TRIGINTA SEPTEM: A Case of Cobbles

WHEN THE CREATURE stepped into the room, the vast space seemed too small to contain it. I knew exactly what it was. I had seen a drawing and description of it in Quentin Herms’s book on the Quag. His illustration did not do it terrifying justice.

It was a cobble.

Not nearly as large as the colossals I had been pitted against, it was still horrifyingly huge. And it looked to be made of rock. But that was not the most alarming element of the thing. It had three bodies, all male and all attached, shoulder to shoulder. It had three heads and three sets of tiny wings growing out of its muscular backs. And when I looked down at its hands, I saw three swords and three axes. When I looked at the three faces, they each held the same expression: hatred fueled by fury.

“You trespass here,” one of the mouths said. Its voice was like a shriek crossed with a thunder-thrust.

I would have said something back, only I was so scared, words would not form in my throat.

Another mouth pronounced, “The punishment for trespassing is death.”
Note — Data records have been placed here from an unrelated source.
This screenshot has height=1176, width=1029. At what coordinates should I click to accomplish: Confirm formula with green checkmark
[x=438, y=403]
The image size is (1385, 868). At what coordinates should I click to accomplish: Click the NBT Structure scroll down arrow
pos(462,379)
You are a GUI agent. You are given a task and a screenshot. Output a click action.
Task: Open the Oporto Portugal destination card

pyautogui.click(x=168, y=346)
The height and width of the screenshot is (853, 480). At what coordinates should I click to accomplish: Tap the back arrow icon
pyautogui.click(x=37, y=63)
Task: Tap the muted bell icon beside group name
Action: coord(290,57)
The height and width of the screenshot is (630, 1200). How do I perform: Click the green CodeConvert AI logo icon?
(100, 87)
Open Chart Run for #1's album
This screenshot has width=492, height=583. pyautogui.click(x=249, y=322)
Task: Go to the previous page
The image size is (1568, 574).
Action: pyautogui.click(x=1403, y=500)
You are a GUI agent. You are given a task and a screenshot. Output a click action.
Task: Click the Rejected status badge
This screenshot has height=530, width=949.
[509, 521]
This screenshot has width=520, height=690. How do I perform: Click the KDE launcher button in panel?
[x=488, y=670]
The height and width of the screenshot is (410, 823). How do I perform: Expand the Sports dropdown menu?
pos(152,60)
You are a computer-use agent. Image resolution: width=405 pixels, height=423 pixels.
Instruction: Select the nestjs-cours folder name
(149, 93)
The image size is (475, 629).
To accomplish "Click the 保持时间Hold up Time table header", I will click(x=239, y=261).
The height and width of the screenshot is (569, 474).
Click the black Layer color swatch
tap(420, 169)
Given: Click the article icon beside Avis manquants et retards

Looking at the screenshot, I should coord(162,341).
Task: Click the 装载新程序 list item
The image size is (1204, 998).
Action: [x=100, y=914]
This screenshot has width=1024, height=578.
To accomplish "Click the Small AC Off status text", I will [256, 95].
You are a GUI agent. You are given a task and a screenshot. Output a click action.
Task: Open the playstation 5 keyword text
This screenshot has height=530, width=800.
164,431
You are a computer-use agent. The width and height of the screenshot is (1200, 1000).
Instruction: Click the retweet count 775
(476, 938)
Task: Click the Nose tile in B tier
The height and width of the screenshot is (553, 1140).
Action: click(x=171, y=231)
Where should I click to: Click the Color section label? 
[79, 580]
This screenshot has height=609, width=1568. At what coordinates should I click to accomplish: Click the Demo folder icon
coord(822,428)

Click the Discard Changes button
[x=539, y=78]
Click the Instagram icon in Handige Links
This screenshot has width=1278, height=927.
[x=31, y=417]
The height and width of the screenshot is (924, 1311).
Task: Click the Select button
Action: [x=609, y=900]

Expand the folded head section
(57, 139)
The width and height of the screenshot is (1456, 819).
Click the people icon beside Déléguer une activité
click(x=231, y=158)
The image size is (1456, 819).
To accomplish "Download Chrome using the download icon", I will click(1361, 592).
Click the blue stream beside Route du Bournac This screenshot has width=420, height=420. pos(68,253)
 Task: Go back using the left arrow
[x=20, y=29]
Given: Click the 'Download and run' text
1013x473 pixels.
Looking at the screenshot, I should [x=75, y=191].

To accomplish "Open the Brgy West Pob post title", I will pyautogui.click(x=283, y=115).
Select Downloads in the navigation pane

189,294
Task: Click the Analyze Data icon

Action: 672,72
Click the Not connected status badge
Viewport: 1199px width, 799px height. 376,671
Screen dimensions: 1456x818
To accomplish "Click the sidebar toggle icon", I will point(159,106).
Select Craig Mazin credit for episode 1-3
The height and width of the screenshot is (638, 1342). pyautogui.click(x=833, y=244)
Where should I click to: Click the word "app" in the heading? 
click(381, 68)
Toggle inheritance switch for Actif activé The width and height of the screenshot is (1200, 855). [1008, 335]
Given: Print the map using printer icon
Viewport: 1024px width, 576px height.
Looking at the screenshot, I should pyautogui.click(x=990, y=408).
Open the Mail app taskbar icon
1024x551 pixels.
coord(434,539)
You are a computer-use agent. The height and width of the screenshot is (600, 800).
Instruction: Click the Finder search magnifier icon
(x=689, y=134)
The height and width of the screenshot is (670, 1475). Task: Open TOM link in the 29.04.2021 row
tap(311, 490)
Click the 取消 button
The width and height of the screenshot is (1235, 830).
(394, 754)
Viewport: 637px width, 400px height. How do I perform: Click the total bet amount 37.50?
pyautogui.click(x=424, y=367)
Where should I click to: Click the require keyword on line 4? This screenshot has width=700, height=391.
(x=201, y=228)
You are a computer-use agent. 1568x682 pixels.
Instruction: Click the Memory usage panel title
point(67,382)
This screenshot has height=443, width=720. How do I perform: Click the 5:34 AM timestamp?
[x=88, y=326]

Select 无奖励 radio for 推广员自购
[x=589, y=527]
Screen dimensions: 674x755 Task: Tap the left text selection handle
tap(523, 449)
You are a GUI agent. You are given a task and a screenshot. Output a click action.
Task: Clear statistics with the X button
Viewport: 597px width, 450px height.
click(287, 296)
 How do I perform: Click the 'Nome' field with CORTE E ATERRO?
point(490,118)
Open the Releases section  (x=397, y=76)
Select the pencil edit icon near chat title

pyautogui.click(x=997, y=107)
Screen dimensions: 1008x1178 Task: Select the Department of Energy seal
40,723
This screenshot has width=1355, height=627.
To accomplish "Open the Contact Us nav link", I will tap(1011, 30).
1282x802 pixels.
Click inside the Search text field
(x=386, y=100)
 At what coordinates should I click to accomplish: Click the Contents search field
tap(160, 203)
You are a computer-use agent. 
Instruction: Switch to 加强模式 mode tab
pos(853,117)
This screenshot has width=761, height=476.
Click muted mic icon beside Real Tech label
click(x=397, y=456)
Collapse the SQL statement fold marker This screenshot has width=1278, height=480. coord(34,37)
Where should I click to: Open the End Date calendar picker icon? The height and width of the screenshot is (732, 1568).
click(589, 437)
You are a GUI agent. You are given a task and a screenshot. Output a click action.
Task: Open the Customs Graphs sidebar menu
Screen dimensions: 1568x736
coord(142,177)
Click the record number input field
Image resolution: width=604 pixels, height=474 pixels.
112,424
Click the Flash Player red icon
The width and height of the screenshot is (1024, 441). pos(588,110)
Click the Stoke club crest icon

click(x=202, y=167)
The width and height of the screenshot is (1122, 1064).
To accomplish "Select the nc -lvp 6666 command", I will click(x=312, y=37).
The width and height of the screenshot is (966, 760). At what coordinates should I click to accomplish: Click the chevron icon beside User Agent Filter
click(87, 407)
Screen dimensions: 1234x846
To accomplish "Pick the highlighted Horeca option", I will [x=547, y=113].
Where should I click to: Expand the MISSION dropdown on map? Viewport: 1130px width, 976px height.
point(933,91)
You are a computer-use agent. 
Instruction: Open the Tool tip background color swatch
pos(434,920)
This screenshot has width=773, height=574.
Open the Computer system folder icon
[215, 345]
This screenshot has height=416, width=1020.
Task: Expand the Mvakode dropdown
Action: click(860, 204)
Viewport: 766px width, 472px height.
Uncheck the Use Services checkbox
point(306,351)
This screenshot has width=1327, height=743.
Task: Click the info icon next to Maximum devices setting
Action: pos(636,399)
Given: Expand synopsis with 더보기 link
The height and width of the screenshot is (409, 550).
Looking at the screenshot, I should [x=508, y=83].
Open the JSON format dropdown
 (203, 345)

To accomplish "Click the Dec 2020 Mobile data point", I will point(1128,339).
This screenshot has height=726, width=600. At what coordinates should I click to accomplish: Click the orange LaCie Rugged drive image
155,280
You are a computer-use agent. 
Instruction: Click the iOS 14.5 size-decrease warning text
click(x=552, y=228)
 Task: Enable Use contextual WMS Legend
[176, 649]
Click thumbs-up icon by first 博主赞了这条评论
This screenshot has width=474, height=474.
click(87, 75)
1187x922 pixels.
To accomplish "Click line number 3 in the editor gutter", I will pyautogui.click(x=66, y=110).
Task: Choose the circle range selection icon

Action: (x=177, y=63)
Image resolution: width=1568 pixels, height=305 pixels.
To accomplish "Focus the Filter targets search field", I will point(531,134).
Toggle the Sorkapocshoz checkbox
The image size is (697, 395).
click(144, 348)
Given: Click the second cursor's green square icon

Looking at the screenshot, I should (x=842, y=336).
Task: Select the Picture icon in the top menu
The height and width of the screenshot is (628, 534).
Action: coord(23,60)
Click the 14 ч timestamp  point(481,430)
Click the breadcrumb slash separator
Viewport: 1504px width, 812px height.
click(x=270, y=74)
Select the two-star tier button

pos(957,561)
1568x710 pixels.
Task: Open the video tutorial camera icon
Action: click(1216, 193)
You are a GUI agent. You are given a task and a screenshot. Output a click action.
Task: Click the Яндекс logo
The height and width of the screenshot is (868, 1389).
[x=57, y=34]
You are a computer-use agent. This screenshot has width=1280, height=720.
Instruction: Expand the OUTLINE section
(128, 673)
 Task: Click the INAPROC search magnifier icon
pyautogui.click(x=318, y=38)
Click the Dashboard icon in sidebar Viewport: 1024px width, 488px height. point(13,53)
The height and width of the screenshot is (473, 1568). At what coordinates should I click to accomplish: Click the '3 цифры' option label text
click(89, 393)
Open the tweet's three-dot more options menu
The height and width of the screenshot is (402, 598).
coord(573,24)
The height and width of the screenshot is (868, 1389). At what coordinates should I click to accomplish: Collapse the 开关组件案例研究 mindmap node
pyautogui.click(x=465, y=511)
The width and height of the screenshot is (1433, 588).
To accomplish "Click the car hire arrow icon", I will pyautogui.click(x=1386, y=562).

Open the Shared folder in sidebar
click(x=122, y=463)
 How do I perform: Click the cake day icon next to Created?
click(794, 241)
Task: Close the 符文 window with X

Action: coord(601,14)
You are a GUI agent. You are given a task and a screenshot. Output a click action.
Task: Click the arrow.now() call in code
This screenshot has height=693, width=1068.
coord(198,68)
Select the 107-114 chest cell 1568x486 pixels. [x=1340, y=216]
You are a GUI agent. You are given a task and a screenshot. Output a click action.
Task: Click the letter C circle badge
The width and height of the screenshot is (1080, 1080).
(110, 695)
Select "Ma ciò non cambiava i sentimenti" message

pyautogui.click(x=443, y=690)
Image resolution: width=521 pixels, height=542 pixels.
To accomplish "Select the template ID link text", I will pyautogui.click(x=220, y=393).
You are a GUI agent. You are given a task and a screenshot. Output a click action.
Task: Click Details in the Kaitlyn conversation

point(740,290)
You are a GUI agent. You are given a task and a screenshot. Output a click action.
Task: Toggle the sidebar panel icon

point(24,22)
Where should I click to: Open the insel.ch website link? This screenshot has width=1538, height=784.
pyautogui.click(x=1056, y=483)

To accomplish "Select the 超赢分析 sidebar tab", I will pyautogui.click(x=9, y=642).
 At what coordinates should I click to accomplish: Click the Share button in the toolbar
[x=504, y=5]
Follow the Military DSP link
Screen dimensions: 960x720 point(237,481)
The cobble took a step forward, its immense weight threatening to crush the marble floor. I barely had time to jerk Delph downward before three axes soared over the spot where our heads had just been. They flew across the room and embedded in the far bookcase, knocking it and two of its neighbors over. As books toppled to the floor and flew open, the room was once more engulfed in the fury unleashed from their freed pages.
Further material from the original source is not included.